He looked puzzled when everyone burst out laughing at him - which only made them laugh all the more. Cordelia took pity on him, turning to Adam with a question.

‘What did you like best?’

Young Mr Buchanan pretended to give the matter some serious consideration, but Liz could see the joke coming.

‘Well,’ he began expansively, ‘I might suggest the sheer variety of the exhibits, or the innovative architecture of the pavilions.’ He paused and looked very thoughtful. ‘However, on careful reflection I think I’d have to plump for the demonstrations by the Women’s League of Health and Beauty. All those long legs and short skirts!’

Cordelia hit him.

The crowd grew larger and the weather wetter as the evening wore on. Spirits remained high, even though the final display of the exhibition gave some people pause for thought.
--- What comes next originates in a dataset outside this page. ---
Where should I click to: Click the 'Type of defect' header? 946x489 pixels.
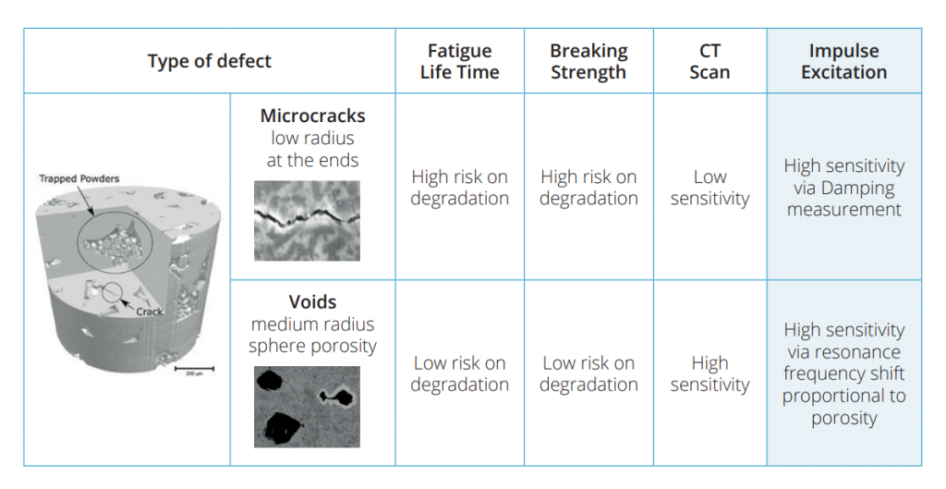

As the visitors watched, three aircraft staged a mock attack on Bellahouston Park. They were caught in searchlights manned by the City of Glasgow Squadron of the RAF and, of course, successfully driven off. That produced much ribald and irreverent comment.

As the countdown to the end of the event came closer, the singing grew louder, everyone swaying happily together. Eddie was right, Liz thought. It had been magic. Funny to think it was soon going to be over, in the past: something you would tell your children and grandchildren about.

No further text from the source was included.